The chairman of the Senate Foreign Relations Committee is urging engagement with Venezuela’s socialist government after he traveled to the South American nation to bring home a Utah man jailed for two years without a trial.

Joshua Holt is scheduled to return to Salt Lake City on Monday night after receiving medical care and visiting President Donald Trump in Washington. He was released over the weekend following secret, backchannel negotiations between members of the U.S. Congress and Venezuelan officials. 

Corker meets with Maduro

Republican Sen. Bob Corker of Tennessee traveled to Caracas on Friday to seal the deal with President Nicolas Maduro that would bring Holt home. 

Corker stressed in an interview Monday with The Associated Press that “nothing was asked, and nothing was given” in exchange for Holt’s freedom. But he said the 26-year-old’s release as a goodwill gesture by Maduro shows what can be achieved through dialogue with the United States’ adversaries. 

“In my conversations privately, I could not be more strident in my criticisms of the way the Venezuela government has handled itself. I’ve seen in Venezuela people lined up outside grocery stores just to buy toilet paper,” Corker said.

But he contrasted the hardliner approach toward Venezuela favored by many in Washington with the Trump administration’s willingness to talk with North Korea’s leader.

“If we are engaging with Kim Jong Un, who executes his relatives with high-power artillery at close range, then it would seem to me that engaging with Venezuela, while keeping on all the pressure that we have, would also make some sense,” said the retiring Corker, who has feuded in the past with the Trump.

Jailed since June 2016

Holt was arrested in June 2016 on weapons charges that he and his family say were bogus. 

Holt had a tearful reunion with his parents in Washington on Saturday but has yet to see his three siblings, who are organizing a big homecoming for Holt and his wife, Thamara Caleno, for Monday night. The couple has been receiving medical treatment in Washington from a team with experience helping people return from captivity.

Corker previously traveled to Venezuela in 2015 only to be snubbed by Maduro.

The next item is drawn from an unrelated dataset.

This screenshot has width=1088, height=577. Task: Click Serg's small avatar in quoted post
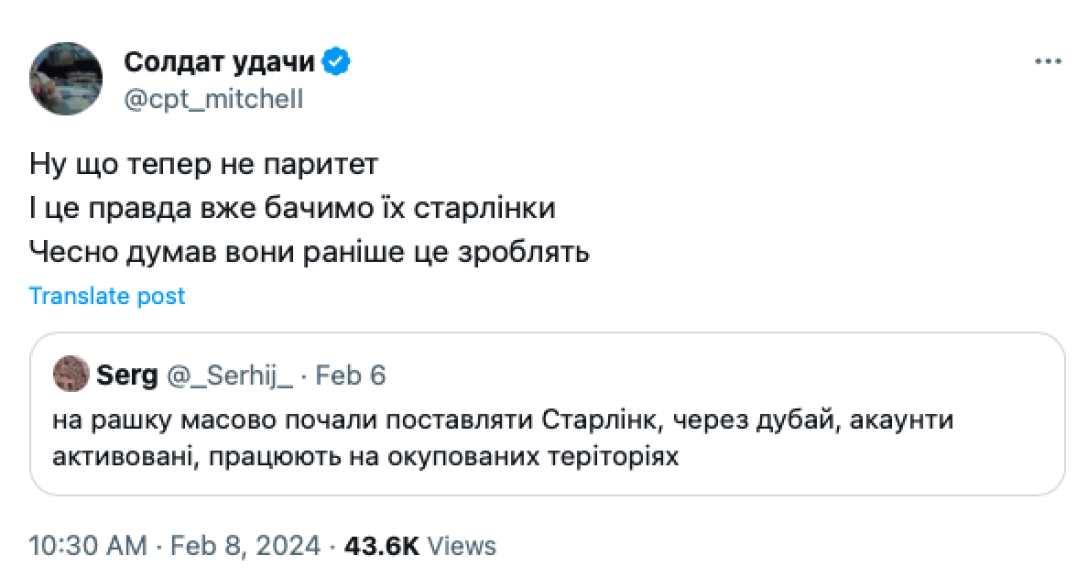coord(71,376)
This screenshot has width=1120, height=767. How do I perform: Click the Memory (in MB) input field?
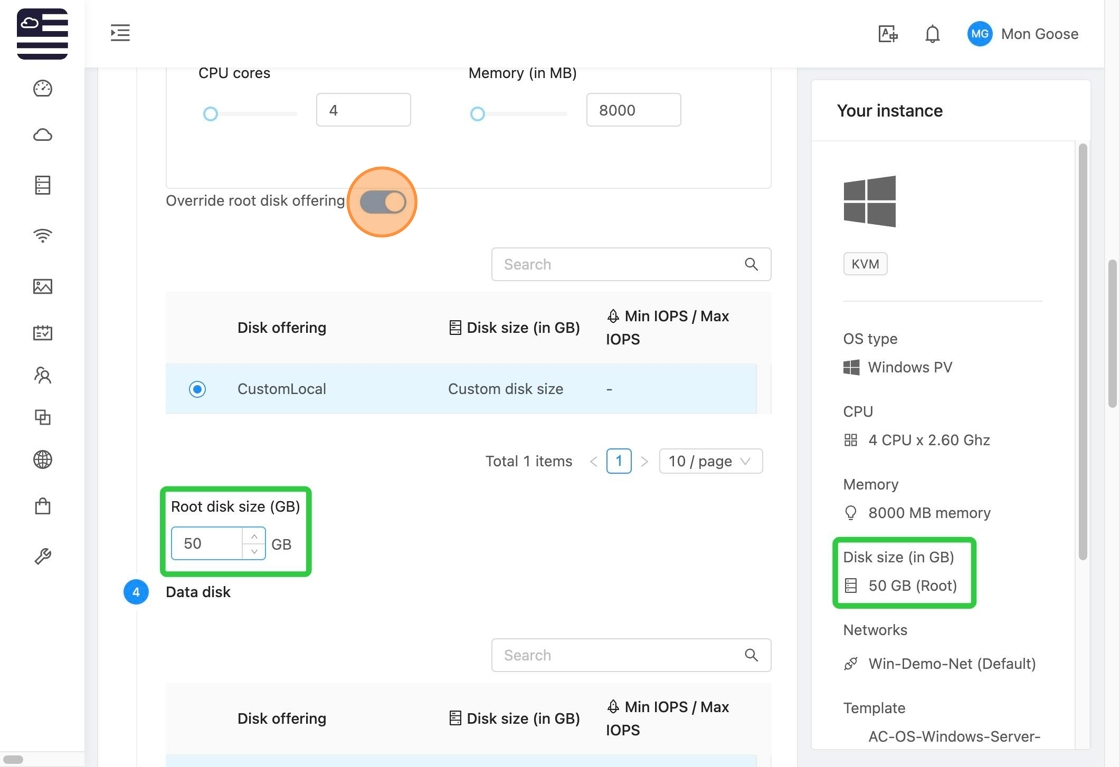point(632,110)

He said he was received more warmly this time thanks to the dogged mediation efforts of his staffer Caleb McCarry, who has known Maduro for 15 years. He also thinks the Venezuelan president is feeling “somewhat confident” after he was re-elected a little over a week ago, and may now be looking to reconcile with his critics by freeing political prisoners and modernizing the fast-collapsing socialist economy.

The Trump administration considered the election a “sham” after several of Maduro’s top opponents were barred from running. It said Holt’s release will have no change on U.S. policy. 

Don’t discount dialogue

Corker said he’s not sure where U.S.-Venezuelan relations are heading and declined to comment on bipartisan legislation before his committee that aims to further isolate Venezuela’s government. He said it’s important for the U.S. to continue to speak out against the “many, many bad things” the Maduro government has done. 

Still, he thinks dialogue should never be discarded.

“I’m no softy on Venezuela. I’m not some person who thinks we ought to change our posture as far as punishing them for all the things that have occurred,” he said. “But at the same time, I know we engage with some of our most difficult adversaries and certainly was more than glad to engage on behalf of getting Americans home.”